From Text to Geo Map

Roman Chepenko

Data Scientist and AI researcher

•

min read

January 28, 2025

Share this article on:

The Historica project is exploring new ways to create a dynamic historical map powered by AI. The idea is to go beyond simply analyzing existing historical geographic data and incorporate methods used in historical research, historical analysis, and digital humanities. Instead, we’re tapping into textual sources to uncover and interpret information about borders, their shifts over time, and other key historical details, all of which are critical for understanding history through the lens of historical geography.

At the heart of our approach is the idea of building ETL (Extract, Transform, Load) pipelines. These pipelines pull important data like places, dates, and events from historical texts and link them to geographic coordinates. Imagine this: the model reads an old account about a kingdom's expanding borders, extracts the key details, and brings the story to life on an interactive historical map, creating the foundation for an AI-generated historical map that updates dynamically.

Building the Foundations for a Rich Historical Database

By pulling together data from various sources, we aim to create a robust historical-geographical database. This would let us visualize changes dynamically on an interactive world map while providing rich historical context for each event. Beyond making history more accessible, this approach opens new doors for analyzing how borders and events evolved over time through tools similar to historical GIS, historical data mapping, and world history maps.

Tackling Challenges Along the Way

Of course, no ambitious project comes without its challenges. Here are some key obstacles we’re addressing:

AI “Hallucinations”. Models occasionally generate misleading data, such as mixing up dates or misidentifying events. For instance, the model might misinterpret a vague date and mistakenly record it as "Year 0 AD" or add an extra digit to a year. While these errors are rare, they can have a significant impact when aiming for historical accuracy. To counter this, we’re building moderation systems that use a cascade of AI models to catch and correct errors, enhancing the quality of machine learning in historical research and reducing the risk of inaccuracies in historical documents extracted from text.

Finding the Right Balance in Prompts.

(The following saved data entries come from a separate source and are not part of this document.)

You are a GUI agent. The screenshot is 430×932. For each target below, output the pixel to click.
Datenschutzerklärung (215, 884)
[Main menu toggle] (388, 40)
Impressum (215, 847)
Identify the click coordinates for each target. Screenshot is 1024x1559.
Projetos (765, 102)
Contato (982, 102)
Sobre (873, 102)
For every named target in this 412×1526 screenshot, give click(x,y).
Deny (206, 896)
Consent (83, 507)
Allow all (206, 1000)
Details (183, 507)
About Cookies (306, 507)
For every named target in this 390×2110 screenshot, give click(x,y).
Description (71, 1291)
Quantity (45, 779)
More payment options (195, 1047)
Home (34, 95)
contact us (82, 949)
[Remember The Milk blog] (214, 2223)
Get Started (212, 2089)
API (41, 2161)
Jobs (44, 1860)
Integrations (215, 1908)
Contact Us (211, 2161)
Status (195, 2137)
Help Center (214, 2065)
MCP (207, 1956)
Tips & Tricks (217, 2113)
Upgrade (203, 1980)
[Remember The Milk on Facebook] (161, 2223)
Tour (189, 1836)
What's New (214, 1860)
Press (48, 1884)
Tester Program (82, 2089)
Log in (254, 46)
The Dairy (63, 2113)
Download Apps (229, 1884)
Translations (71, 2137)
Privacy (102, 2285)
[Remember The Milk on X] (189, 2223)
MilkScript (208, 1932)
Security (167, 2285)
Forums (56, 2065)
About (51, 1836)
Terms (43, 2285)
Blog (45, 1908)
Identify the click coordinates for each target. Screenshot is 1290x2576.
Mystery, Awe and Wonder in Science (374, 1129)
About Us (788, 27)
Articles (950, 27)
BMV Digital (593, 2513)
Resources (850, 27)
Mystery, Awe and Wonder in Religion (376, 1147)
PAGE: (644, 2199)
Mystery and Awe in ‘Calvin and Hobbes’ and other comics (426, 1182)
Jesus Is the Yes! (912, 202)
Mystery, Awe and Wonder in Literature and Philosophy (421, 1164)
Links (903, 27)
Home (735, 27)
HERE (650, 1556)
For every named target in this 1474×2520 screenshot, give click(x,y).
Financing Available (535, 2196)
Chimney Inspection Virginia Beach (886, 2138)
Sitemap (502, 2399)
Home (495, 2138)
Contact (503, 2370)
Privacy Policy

Our experiments revealed that simpler prompts often yield better results. For example, when a model was asked to extract data with just five parameters, it identified more entities (over ten) compared to when more parameters were included (seven or more), which resulted in fewer outputs (under five). Simplifying prompts and breaking down tasks into smaller steps has proven to enhance the model's accuracy when performing tasks such as topic modeling, text mining historical archives, or semantic analysis of historical texts.

Making the Most of Context Windows. While the model supports a massive context window (up to 128K tokens) and large outputs (16K tokens), bigger isn’t always better. When we fed the model very large chunks of text, its accuracy dropped. Splitting these texts into smaller, digestible portions led to more precise and complete results, especially when dealing with big data in historical research, historical time series maps, or archival research that spans thousands of words.

Looking Ahead

These challenges are helping us refine our process and improve how we validate and verify data. We’re already working on adding new quality checks to ensure that only the best data makes it into our historical database. This database is at the core of our interactive timeline of world history, allowing users to explore the past in a more dynamic and engaging way through interactive chronological maps and other digital history tools.

For more insights into our development process and experiments, check out the technology section on our website.

‍

Roman Chepenko

Master’s Degree in Digital Humanities. Experienced in machine learning and natural language processing, dedicated to developing advanced algorithms that enhance data interpretation and automate complex tasks in various tech industries.

Meet on:

Don't miss out on the latest news!

Oops! Something went wrong while submitting the form.

Contribute to Historica's blog!

Learn guidelines, requirements, and join our history-loving community.

Become an author

FAQs

How can I contribute to or collaborate with the Historica project?

If you're interested in contributing to or collaborating with Historica, you can use the contact form on the Historica website to express your interest and detail how you would like to be involved. The Historica team will then be able to guide you through the process.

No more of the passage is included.